Post-1980 musicals include the bizarre vampire snooker fantasy Billy the Kid and the Green Baize Vampire (1985), an unlikely vehicle for social realist director Alan Clarke, while Don Boyd produced Aria in 1987, with ten very different directors (including Britons Bill Bryden, Jarman, Roddam, Nicolas Roeg, Russell, Charles Sturridge and Temple) visualising a favourite operatic highlight.

Babymother (d.

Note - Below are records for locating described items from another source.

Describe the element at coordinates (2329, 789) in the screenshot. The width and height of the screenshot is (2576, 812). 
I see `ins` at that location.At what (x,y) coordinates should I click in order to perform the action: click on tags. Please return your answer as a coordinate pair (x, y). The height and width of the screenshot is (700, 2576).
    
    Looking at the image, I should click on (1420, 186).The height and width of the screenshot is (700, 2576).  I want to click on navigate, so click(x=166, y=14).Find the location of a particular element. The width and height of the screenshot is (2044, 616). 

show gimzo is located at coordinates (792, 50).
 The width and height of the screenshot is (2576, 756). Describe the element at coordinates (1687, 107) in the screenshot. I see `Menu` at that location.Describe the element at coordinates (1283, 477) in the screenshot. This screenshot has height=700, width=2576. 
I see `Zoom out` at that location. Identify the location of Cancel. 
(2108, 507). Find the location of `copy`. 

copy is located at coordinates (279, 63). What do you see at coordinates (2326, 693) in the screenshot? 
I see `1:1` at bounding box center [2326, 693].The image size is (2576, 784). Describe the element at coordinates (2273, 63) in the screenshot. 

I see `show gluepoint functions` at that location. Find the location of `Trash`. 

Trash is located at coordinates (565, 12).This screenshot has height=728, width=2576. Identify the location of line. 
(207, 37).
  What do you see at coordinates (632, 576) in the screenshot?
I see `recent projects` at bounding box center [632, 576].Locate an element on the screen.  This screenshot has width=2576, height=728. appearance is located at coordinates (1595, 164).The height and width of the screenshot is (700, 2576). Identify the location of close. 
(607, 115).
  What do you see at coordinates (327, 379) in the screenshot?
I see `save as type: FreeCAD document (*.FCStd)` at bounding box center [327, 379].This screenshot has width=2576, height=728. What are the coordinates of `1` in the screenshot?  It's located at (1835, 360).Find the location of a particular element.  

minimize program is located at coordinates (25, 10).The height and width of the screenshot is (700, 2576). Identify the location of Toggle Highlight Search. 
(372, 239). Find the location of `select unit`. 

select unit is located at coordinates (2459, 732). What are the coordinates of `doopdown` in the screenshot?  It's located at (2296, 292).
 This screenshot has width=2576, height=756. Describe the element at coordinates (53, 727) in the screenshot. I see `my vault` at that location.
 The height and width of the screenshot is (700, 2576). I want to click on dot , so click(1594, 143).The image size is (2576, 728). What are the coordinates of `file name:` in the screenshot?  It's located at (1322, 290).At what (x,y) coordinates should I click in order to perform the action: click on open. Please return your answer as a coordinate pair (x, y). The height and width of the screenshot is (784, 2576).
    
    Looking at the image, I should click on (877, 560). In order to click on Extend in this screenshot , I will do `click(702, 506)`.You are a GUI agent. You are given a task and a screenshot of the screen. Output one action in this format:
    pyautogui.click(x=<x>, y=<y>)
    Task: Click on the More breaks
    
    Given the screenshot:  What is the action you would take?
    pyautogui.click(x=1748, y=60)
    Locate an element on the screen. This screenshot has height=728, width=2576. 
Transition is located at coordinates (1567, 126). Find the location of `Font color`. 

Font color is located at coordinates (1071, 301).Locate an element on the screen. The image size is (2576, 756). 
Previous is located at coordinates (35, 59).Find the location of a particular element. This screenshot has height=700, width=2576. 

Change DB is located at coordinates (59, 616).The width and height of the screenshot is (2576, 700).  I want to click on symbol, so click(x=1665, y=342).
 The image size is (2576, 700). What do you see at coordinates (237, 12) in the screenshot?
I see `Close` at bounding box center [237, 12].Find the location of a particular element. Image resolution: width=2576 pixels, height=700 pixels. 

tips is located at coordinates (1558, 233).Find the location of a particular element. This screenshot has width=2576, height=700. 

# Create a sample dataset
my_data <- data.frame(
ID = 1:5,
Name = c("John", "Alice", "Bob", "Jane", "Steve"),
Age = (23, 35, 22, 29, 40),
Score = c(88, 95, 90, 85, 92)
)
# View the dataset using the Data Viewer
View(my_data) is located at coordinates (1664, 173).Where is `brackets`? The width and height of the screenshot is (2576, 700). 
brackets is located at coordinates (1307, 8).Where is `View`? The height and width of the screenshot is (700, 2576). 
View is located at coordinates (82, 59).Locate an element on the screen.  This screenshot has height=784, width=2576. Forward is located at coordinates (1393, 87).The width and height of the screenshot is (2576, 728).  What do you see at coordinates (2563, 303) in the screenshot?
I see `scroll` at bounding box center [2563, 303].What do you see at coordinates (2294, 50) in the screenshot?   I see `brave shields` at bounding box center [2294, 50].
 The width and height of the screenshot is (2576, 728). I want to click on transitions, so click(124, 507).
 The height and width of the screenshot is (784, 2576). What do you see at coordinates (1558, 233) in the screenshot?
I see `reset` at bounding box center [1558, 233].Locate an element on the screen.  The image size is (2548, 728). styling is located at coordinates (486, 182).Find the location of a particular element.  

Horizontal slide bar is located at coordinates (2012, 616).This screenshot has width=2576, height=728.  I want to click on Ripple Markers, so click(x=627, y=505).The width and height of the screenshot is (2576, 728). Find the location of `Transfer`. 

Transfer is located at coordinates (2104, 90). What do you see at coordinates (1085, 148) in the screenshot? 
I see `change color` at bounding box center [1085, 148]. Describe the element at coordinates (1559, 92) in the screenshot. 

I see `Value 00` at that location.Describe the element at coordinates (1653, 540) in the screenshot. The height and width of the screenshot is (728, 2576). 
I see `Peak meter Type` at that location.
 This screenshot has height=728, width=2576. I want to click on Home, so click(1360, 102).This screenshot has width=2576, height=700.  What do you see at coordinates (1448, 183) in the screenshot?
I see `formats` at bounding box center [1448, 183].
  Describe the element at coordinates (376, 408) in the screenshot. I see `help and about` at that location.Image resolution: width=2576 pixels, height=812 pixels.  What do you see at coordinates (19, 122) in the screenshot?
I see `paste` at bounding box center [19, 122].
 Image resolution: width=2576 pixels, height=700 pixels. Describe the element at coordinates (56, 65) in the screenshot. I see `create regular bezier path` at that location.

Julian Henriques, 1998) was a long overdue black British musical, Mike Leigh's delightful Topsy-Turvy (1999) revisited the story of Gilbert and Sullivan with more depth and wit, while Kenneth Branagh fused Shakespeare with 1930s musical comedy in Love's Labour's Lost (1999). But the most successful recent genre entry was 24 Hour Party People (d. Michael Winterbottom, 2002), a hilarious picaresque portrait of the 1980s Manchester music scene with Steve Coogan as Factory Records ringmaster Tony Wilson.